Demo of menu upload + ordering:
KFC-compressed.mp4
Another demo of ordering with a seperate menu:
taco-bell-compressed.mp4
A real-time AI-powered voice order taking system with streaming audio, intelligent menu processing, and live order management.
This system allows customers to place orders through natural voice conversation with an AI that understands menu items, processes modifications, and maintains order state in real-time.
- Frontend: React + TypeScript + Bootstrap (Vite dev server)
- Backend: FastAPI + WebSocket + WebRTC
- Audio Pipeline: Browser WebRTC → STT (Whisper) → Phi-3 LLM → TTS (Orpheus) → Browser
- Order Management: Real-time order tracking with WebSocket updates
- Each pipeline stage (STT, LLM, TTS, Audio) runs in its own process, communicating via multiprocessing queues for robust, real-time streaming.
- Real-time audio streaming via WebRTC from browser to backend
- Speech-to-Text using Whisper with GPU acceleration
- Natural language processing with Phi-3 Medium LLM
- Text-to-Speech using Orpheus model for AI responses
- Ultra-low latency audio pipeline optimized for real-time conversation
- Live order display with automatic WebSocket updates
- Order modifications (add, remove, change quantities)
- Price calculation with real-time totals
- Order persistence across conversation turns
- Menu upload via web interface (image/text)

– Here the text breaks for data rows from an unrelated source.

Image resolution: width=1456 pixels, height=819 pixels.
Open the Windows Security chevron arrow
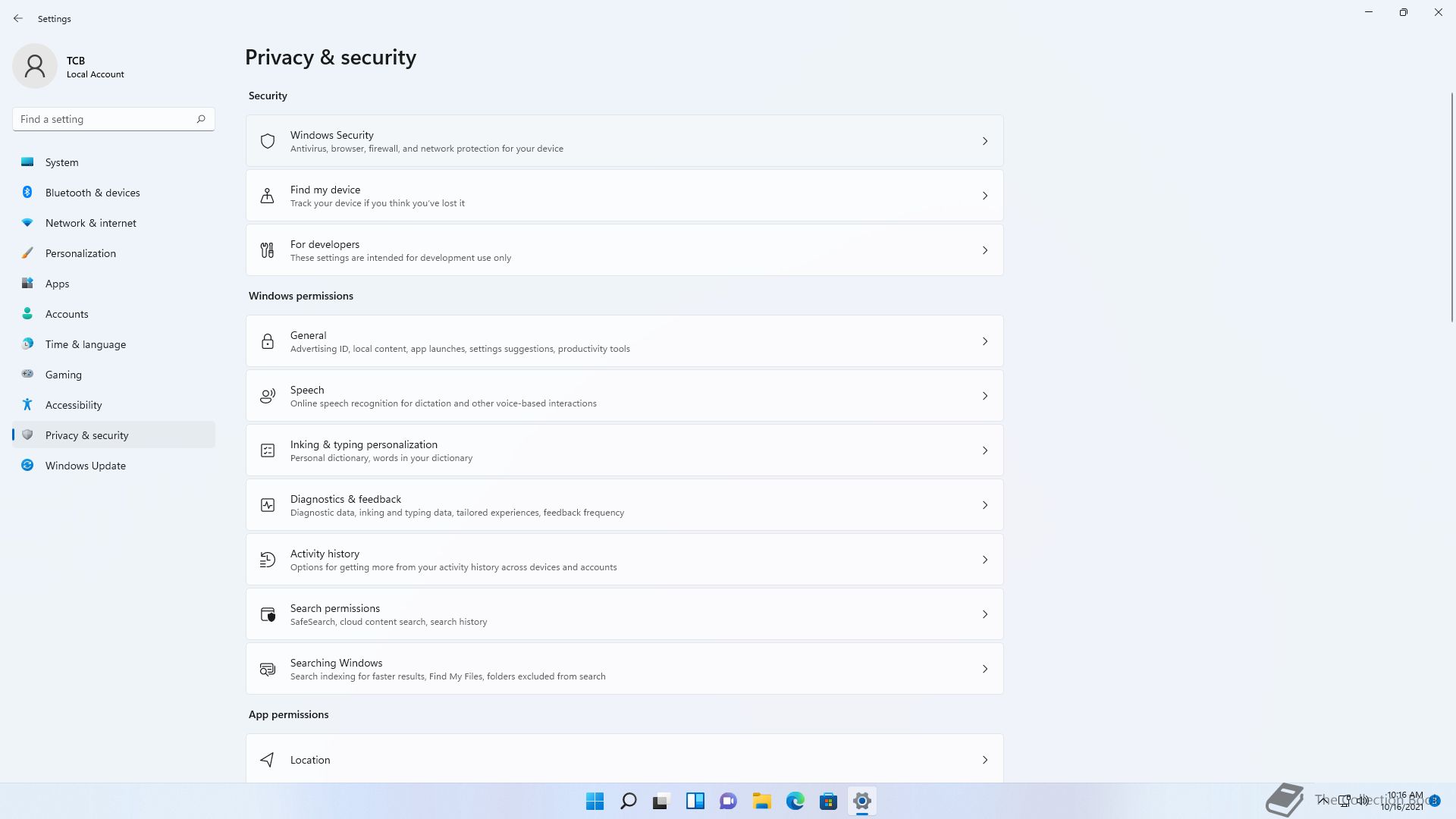click(984, 141)
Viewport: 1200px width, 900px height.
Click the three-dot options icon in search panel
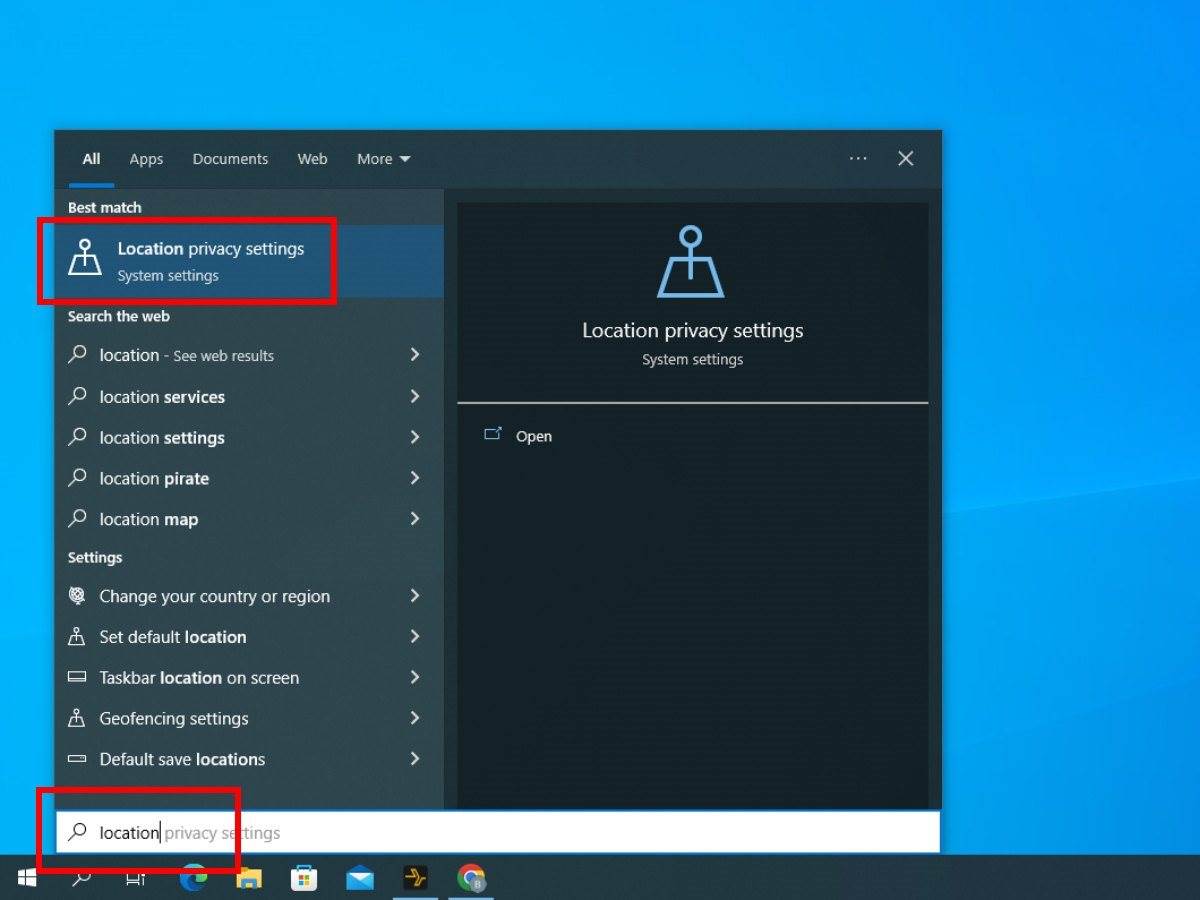click(858, 158)
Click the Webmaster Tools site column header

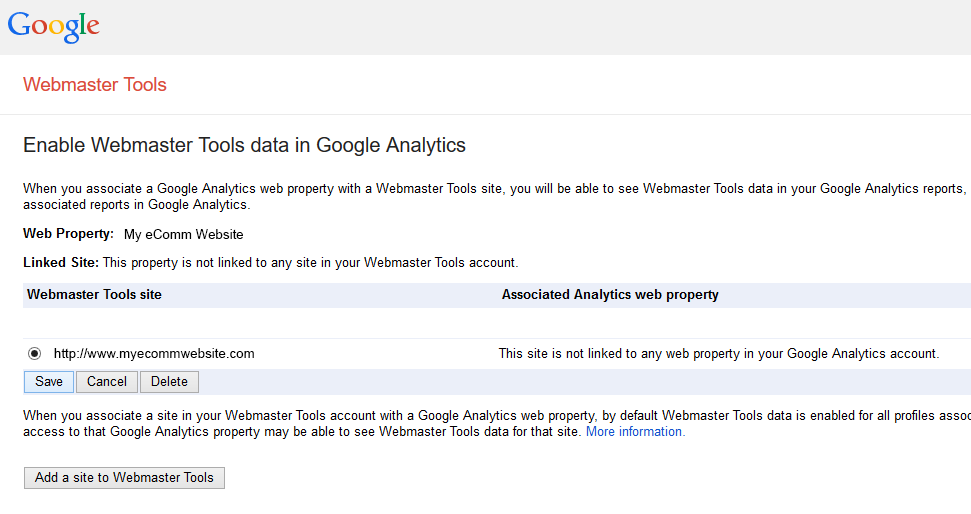94,295
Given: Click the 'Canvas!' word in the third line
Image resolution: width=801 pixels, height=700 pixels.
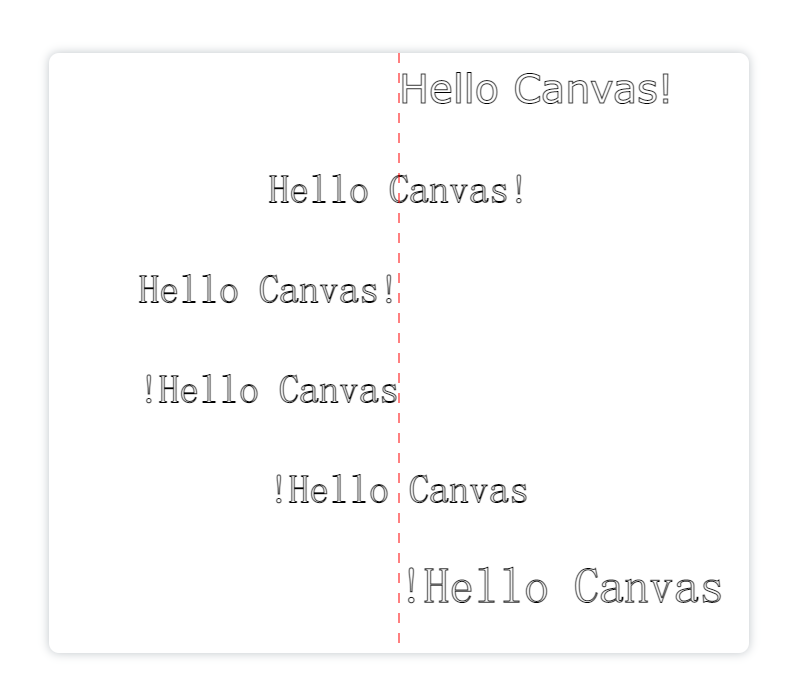Looking at the screenshot, I should 326,290.
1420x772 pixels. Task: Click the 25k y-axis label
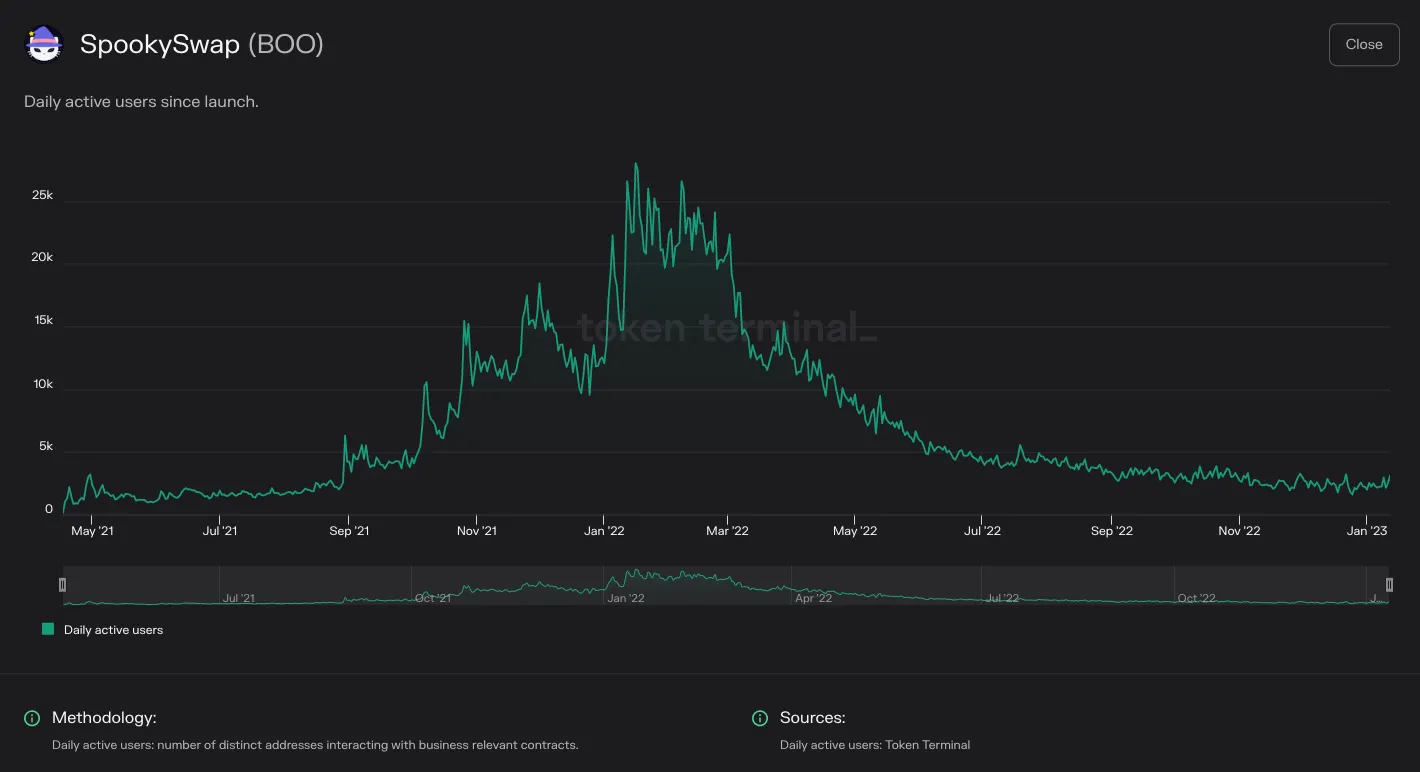42,195
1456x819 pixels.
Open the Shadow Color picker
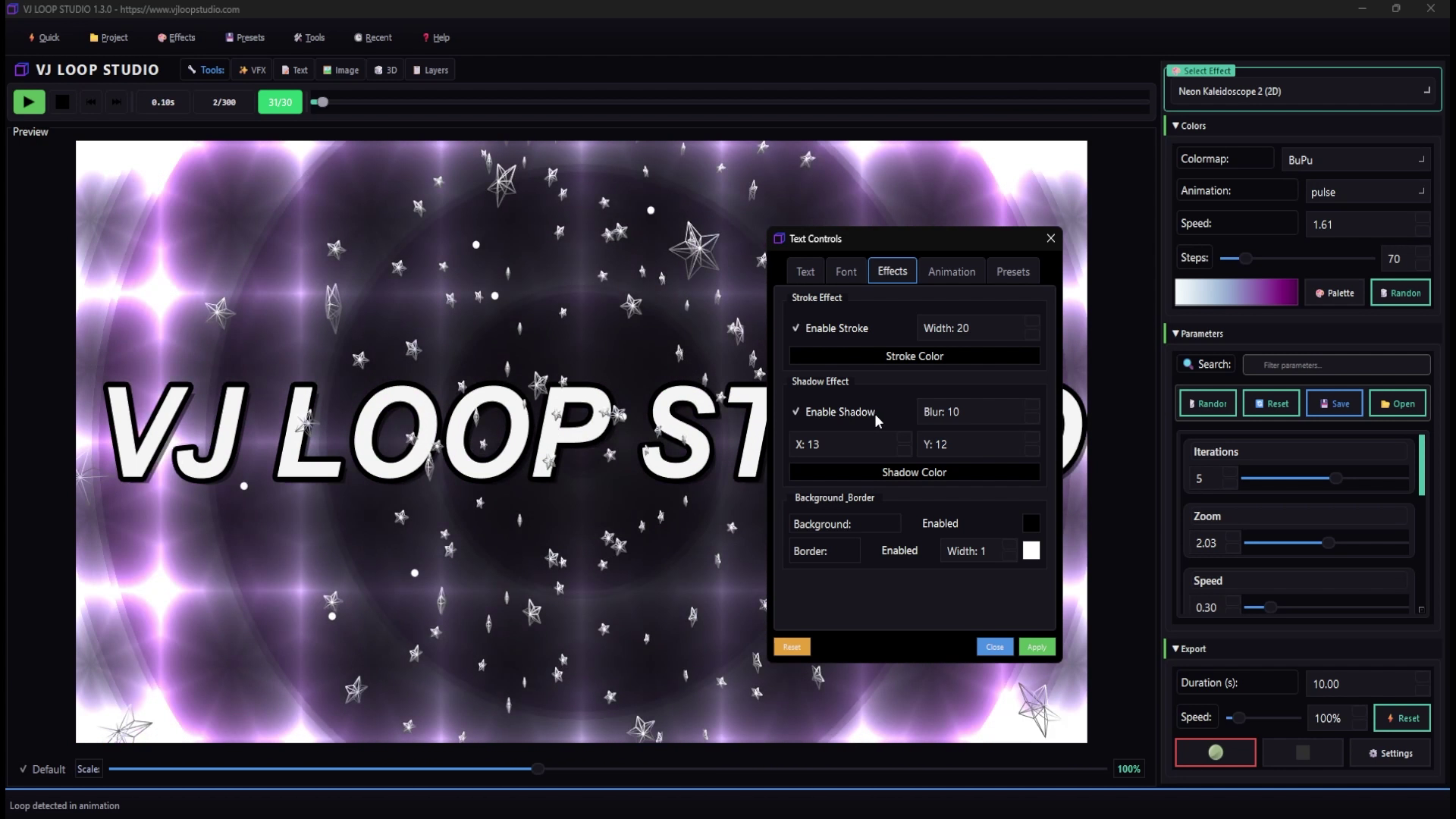click(914, 472)
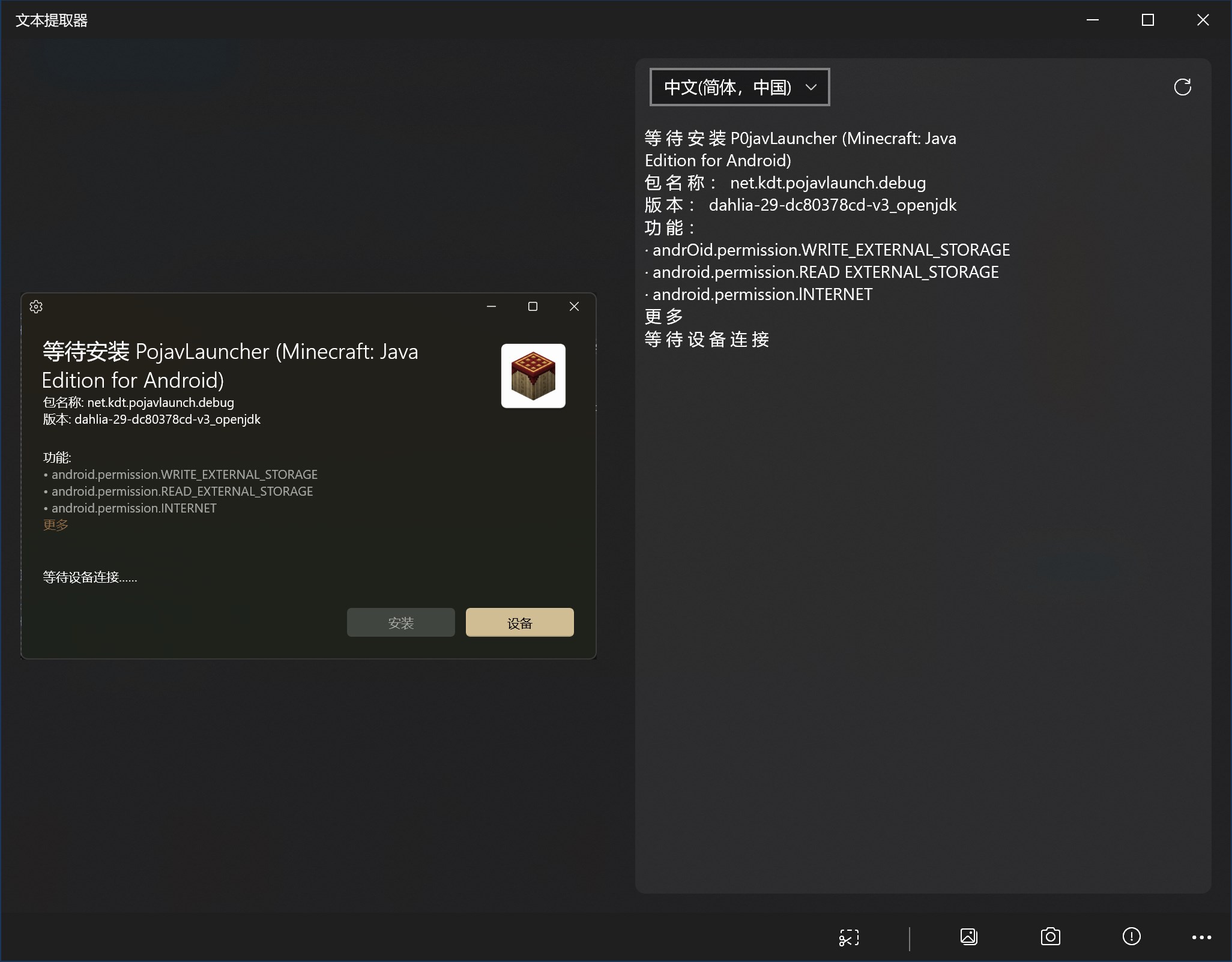Minimize the 文本提取器 main window
Image resolution: width=1232 pixels, height=962 pixels.
(1093, 20)
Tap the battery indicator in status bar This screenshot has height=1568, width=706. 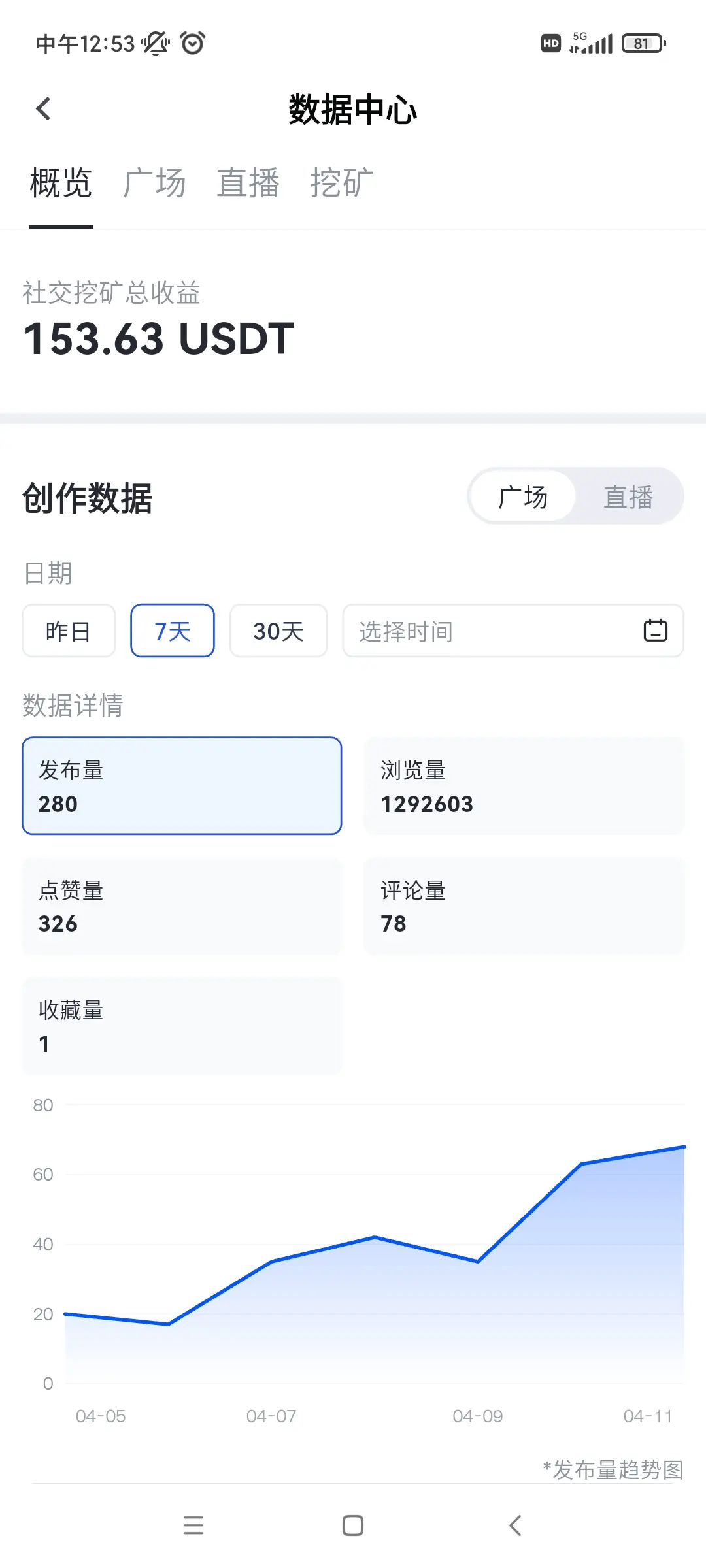tap(643, 44)
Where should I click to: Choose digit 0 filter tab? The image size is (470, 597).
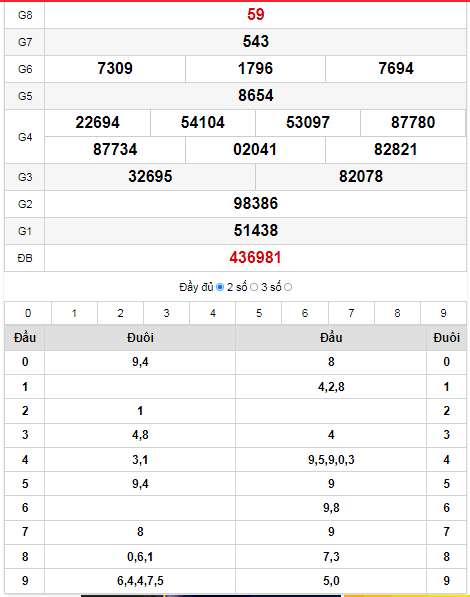pyautogui.click(x=28, y=313)
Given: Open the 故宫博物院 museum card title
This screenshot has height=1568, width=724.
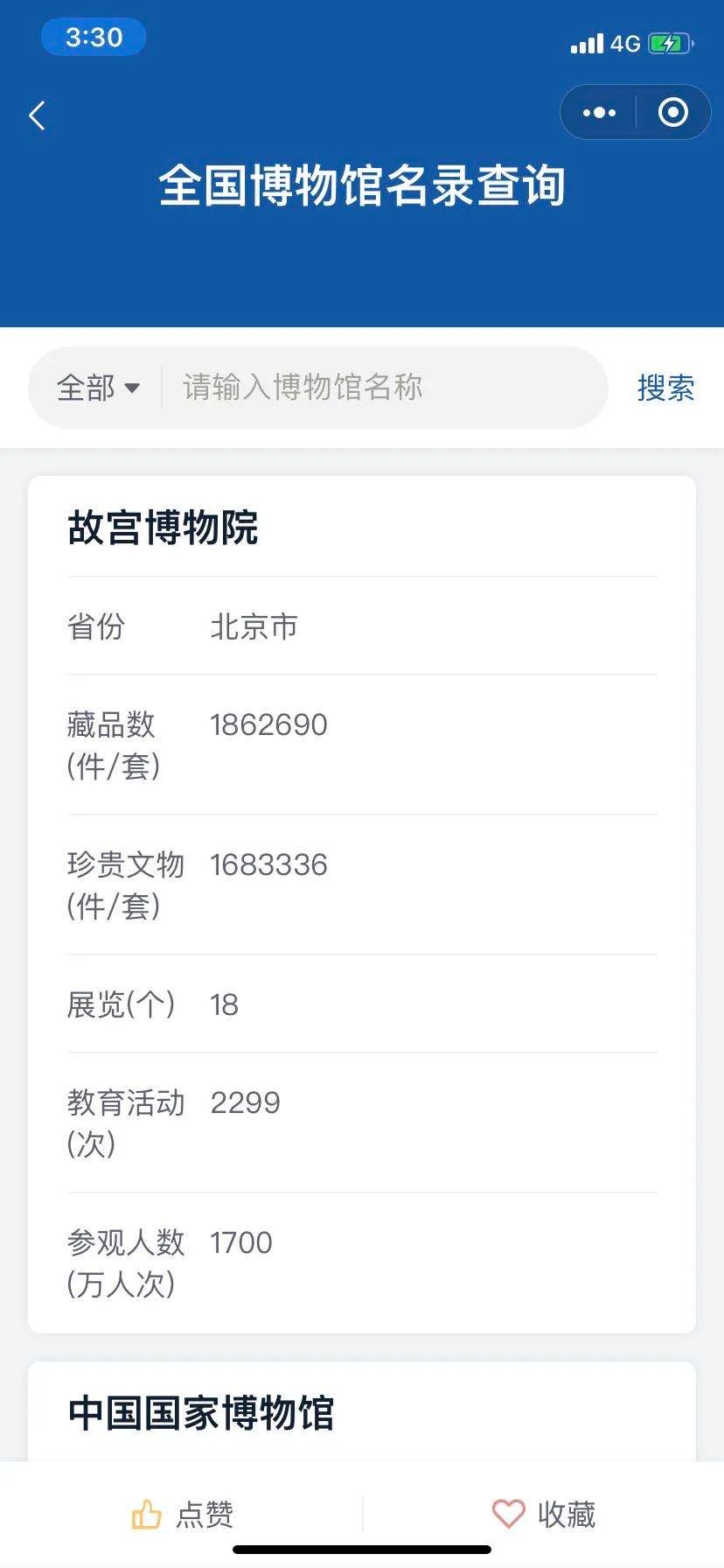Looking at the screenshot, I should (x=163, y=528).
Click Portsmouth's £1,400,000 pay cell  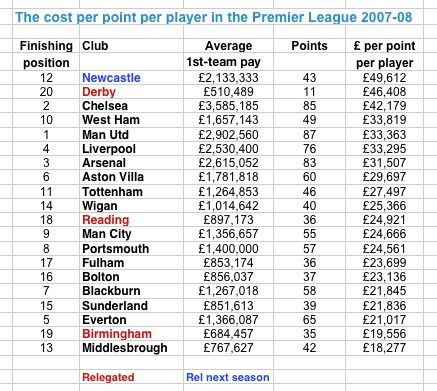[228, 249]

- OCR processing for menu image analysis
- AI-powered menu parsing with structured item extraction
- Dynamic menu updates without system restart
- Simple voice activation - "Click to Start Order" button
- Real-time transcription display
- Live order summary with itemized list and totals
- Menu image display for customer reference
- Python 3.12+
- CUDA-compatible GPU (recommended)
- FFmpeg installed
- Node.js 18+ (for frontend)
- Clone and setup environment:
git clone <repository-url>
cd orderly
# Create virtual environment
python -m venv venv312
source venv312/bin/activate # On Windows: venv312\Scripts\activate- Install llama-cpp-python with CUDA support:
# Build llama-cpp-python with CUDA support for GPU acceleration
CMAKE_ARGS="-DGGML_CUDA=on" pip install llama-cpp-python
# Install remaining Python dependencies
pip install -r backend/requirements.txt- Download AI models:
# Create models directory
mkdir -p models
# Download Phi-3 Medium LLM (required)
# Place Phi-3-medium-4k-instruct.gguf in models/ directory
# Download Orpheus TTS model (required)
# Place orpheus model files in models/ directory- Setup frontend:
cd frontend
npm install- Configure API keys (optional):
# For OpenAI menu analysis (optional)
echo "your-openai-api-key" > backend/open-ai-api-key.txt- Start the backend:
cd backend
python multiprocess_stt_llm_tts.py- Start the frontend (in new terminal):
cd frontend
npm run dev- Access the application:
- Frontend: http://localhost:5173
- Backend API: http://localhost:8002
orderly/
├── backend/
│ ├── api/ # FastAPI routes and WebRTC integration
│ ├── processes/ # Multiprocessing pipeline (STT, LLM, TTS, Audio)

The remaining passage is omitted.